(Records from a data source)
++++++
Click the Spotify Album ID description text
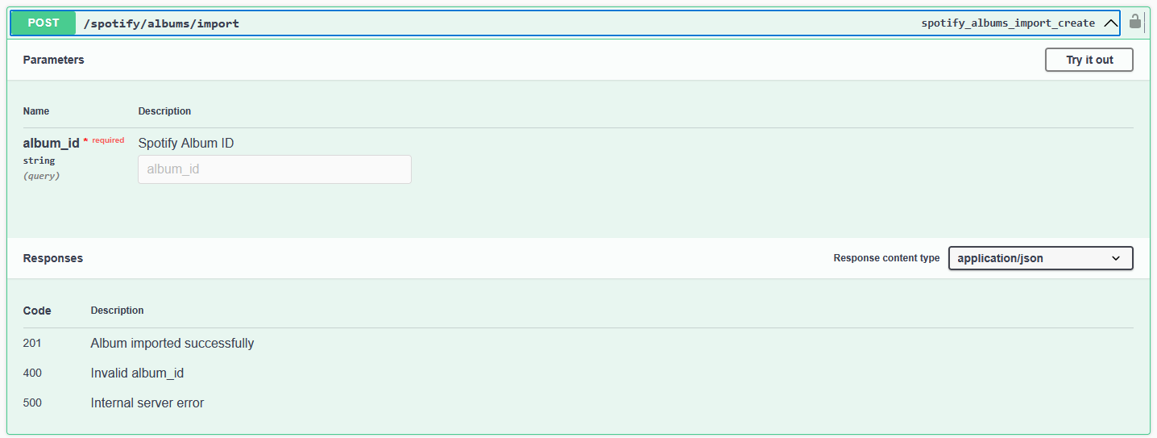The width and height of the screenshot is (1157, 438). tap(186, 143)
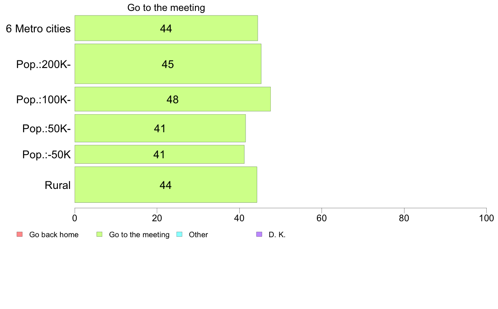This screenshot has height=309, width=498.
Task: Click the 100 tick on the x-axis
Action: coord(486,218)
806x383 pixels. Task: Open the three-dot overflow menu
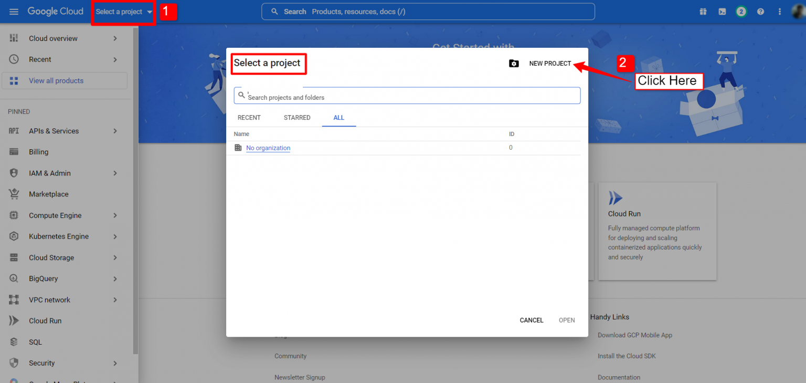pyautogui.click(x=780, y=11)

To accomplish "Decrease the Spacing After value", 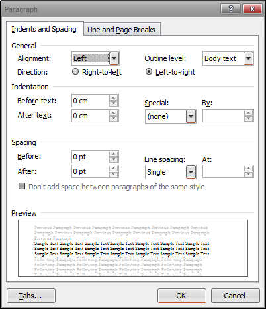I will coord(113,174).
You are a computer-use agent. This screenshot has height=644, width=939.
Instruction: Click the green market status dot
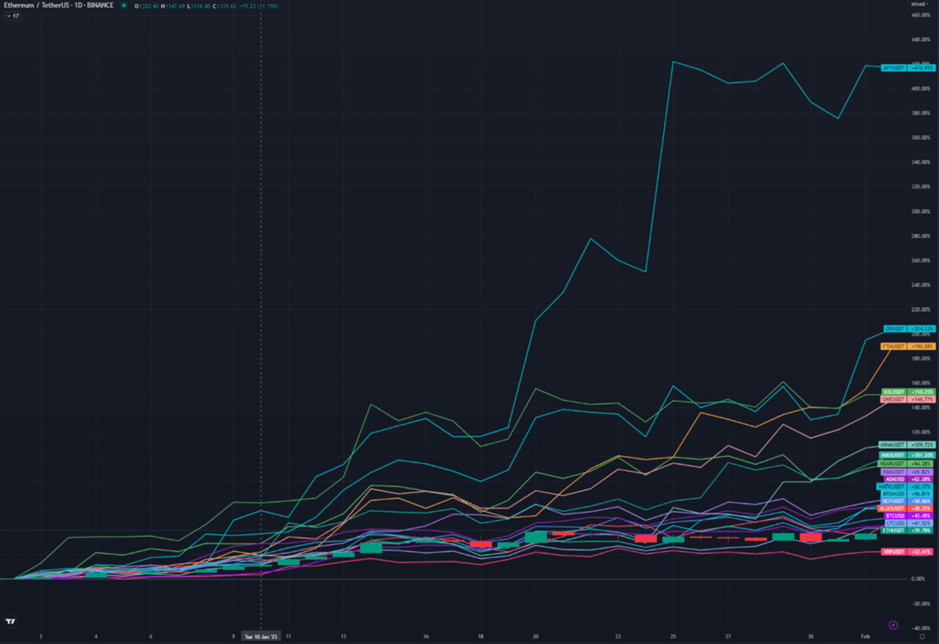click(x=124, y=6)
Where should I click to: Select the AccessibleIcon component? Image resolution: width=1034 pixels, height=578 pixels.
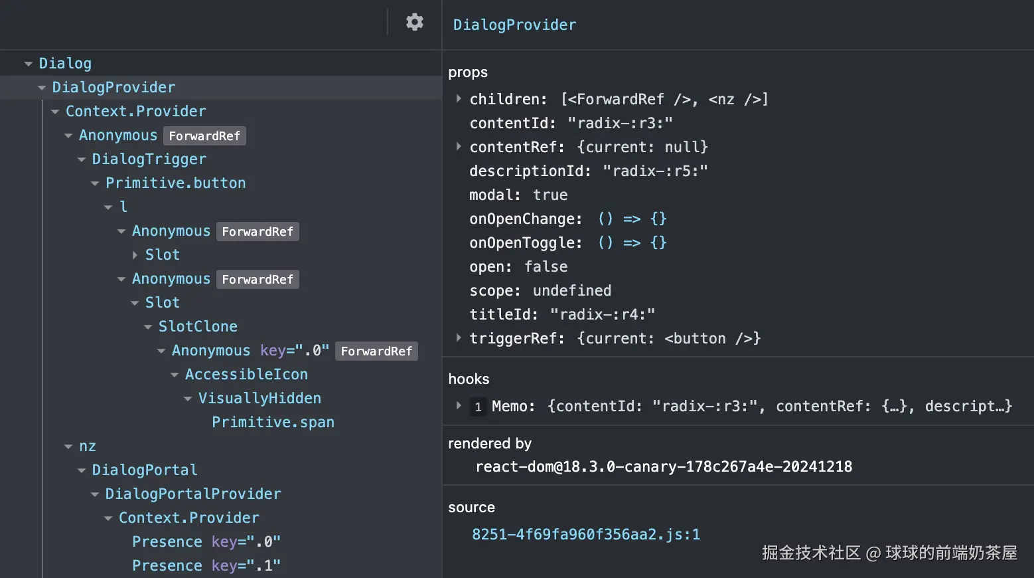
++++++
The copy should hold exactly the lines from the one containing "Instruction: Click the" through the final line of the records above, both ends included, and no picture.

_Answer area_
Instruction: Click the green market status dot
click(x=124, y=6)
Where should I click to: Select the AccessibleIcon component? Image resolution: width=1034 pixels, height=578 pixels.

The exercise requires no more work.